Die Arbeit der Nacht ist eindeutig das substantiellere Buch –
Das bin doch ich jedoch das amüsantere.
Was daran ist Fiktion, was ist Realität? Wer spielt hier was, und ist das überhaupt wichtig? Nicht mit „Tagebuchaufzeichnungen“ oder „Selbstbericht“ hat Glavinic sein neues Buch untertitelt, sondern er bezeichnet es als Roman, weist also Bezüge zwischen sich selbst und dem fiktiven Thomas Glavinic von sich. Doch finden sich weitgehende Parallelen zwischen den Leben der beiden Glavinics: Die Lebensumstände mit Frau und Sohn stimmen ebenso überein wie der Beruf, der Wohnort, die Flugangst. „Wer meine Bücher ablehnt, ist des Teufels“, ruft Glavinic im Roman aus. Fraglich, ob sein realer Kollege das anders empfindet. Die Bezeichnung „Roman“ jedoch lässt einiges mehr zu als Tagebuchaufzeichnungen.
Auch finden sich reale zahlreiche Literaturbetriebsmenschen in
Das bin doch ich. Neben der Literaturagentin Karin Graf oder Falter-Kulturredakteur Klaus Nüchtern ist es vor allem Daniel Kehlmann, der als Freund des Autors in Form von SMS in Erscheinung tritt und dessen großer Erfolg mit
Die Vermessung der Welt am Beginn des Buches seinen Anfang nimmt. „Wann schreibst du denn mal ein Buch, das so einen Erfolg hat?“ wird der fiktive Thomas Glavinic im Roman von seiner Mutter gefragt und ist von Selbstzweifeln geplagt: „Bin ich in Wahrheit ein durchschnittlich begabter, leichtgewichtiger Autor, der nie imstande sein wird, ein Meisterwerk zu schreiben, ebenso wie er nie imstande sein wird zu erkennen, was in Wahrheit sein Niveau ist?“ Das Ich aus dem Titel bezieht dann auch nicht auf den realen Glavinic, sondern auf den Unterschied zwischen den beiden Schriftstellern: „Jemand schreibt in der
Süddeutschen, Daniel sei der beste Autor seiner Generation. Ich zucke zusammen.

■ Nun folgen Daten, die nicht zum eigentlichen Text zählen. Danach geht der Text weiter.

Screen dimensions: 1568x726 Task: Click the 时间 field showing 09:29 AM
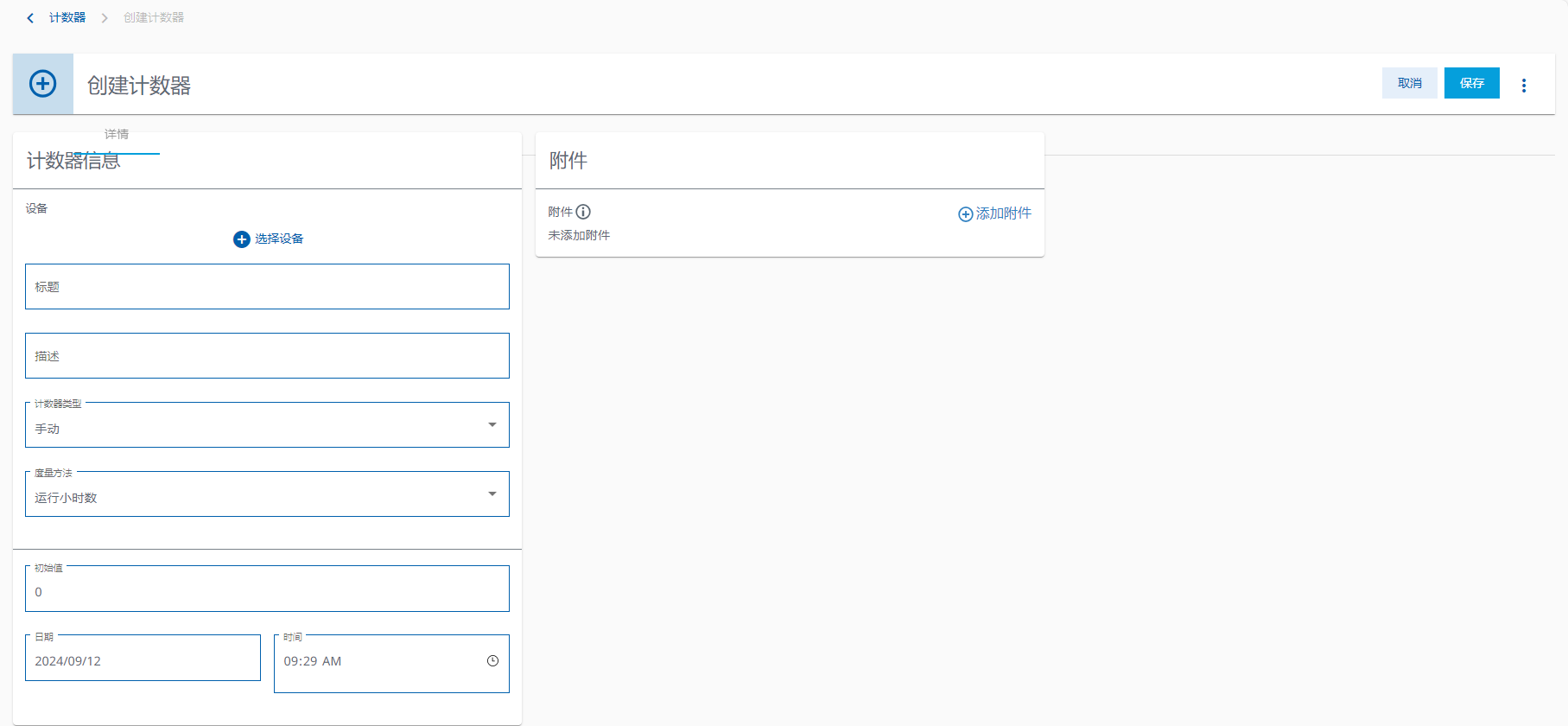tap(380, 661)
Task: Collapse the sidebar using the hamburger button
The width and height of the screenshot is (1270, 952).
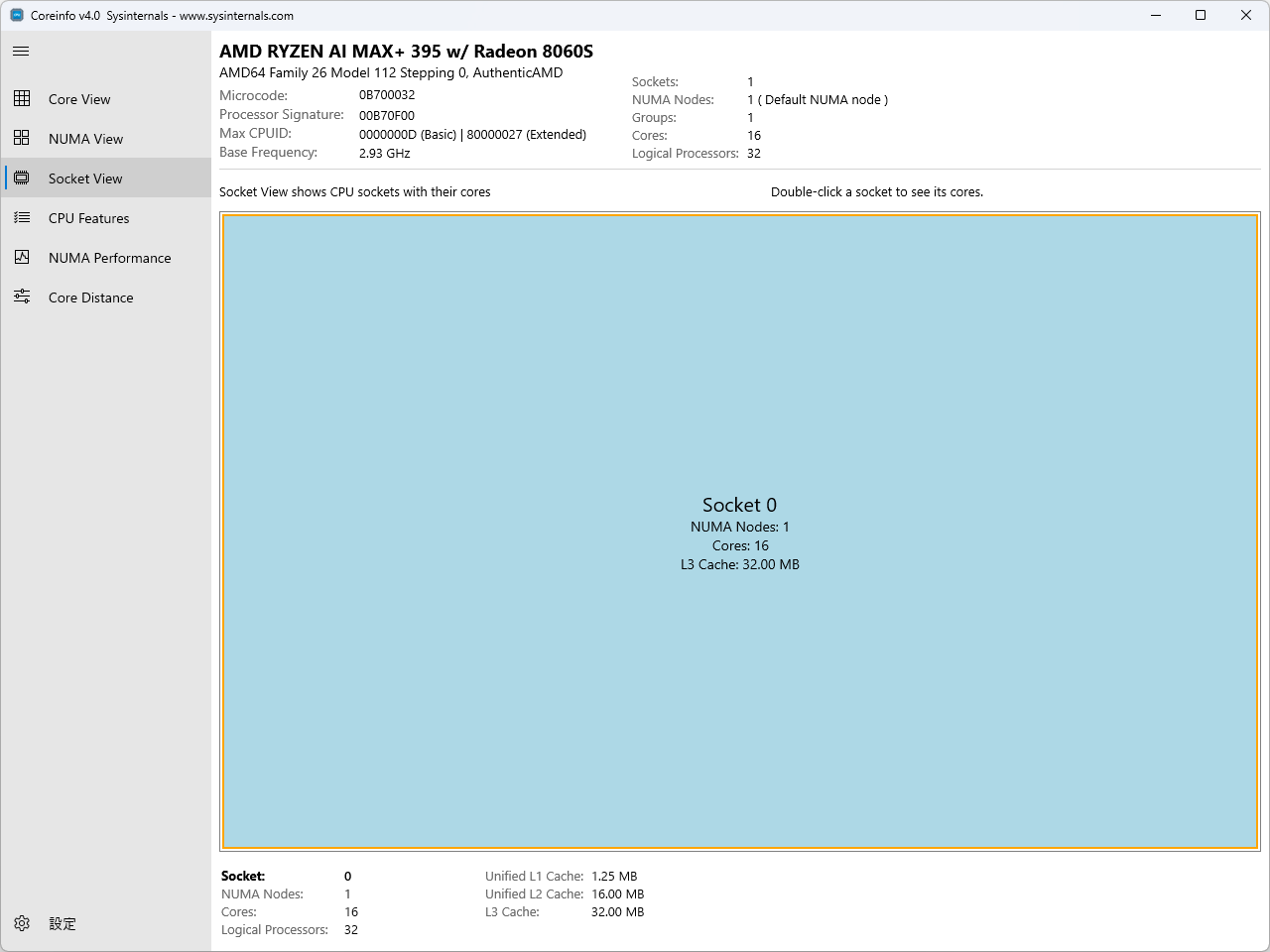Action: [x=20, y=51]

Das bin doch ich! mein erster Gedanke.“
Ganz gleichgültig, ob wahr oder erfunden,
Das bin doch ich ist ein amüsantes Spiel mit Schriftstellerklischees: Glavinic geht jeden Tag essen, ist ein extremer Hypochonder, wartet den ganzen Tag auf eine Email seiner Agentin Karin Graf, hat Flugangst und meidet die Nähe anderer Menschen, vor allem in Bahnabteilen. Er betrinkt sich regelmäßig und verbringt seine Abende hauptsächlich in Literaturbetriebsgesellschaft, ist davon jedoch gleichzeitig angewidert: „Mich packt Wut auf den Literaturbetrieb. Ohne viel Nachdenken beginne ich Nummer um Nummer zu löschen, die ich in diesem Moment als Betriebsnummern ansehe.“ Neben der wenig vordergründigen, vielmehr subtil humorvollen Darstellung dieser Klischees beobachtet man Glavinic bei ganz alltäglichen Beschäftigungen: wie er einen Friseur besucht beispielsweise, wie er zum Zahnarzt geht oder wie er die Winterreifen aufziehen lässt. Frei von Neurosen ist der Protagonist auf keiner Seite des Buches. Seine Eigenwilligkeit – auf jeden Fall die als Autor, eventuell auch die als Person – beweist Glavinic mit diesem Roman aufs Neue.
Thomas Glavinic, 1972 in Graz geboren, lebt in Wien. Seit 1991 ist er freier Schriftsteller. 1998 erschien sein Debüt Carl Haffners Liebe zum Unentschiedenen. Es folgten Herr Susi (2000), Wie man leben soll (2001) und 2006 Die Arbeit der Nacht (Kritik im Poetenladen).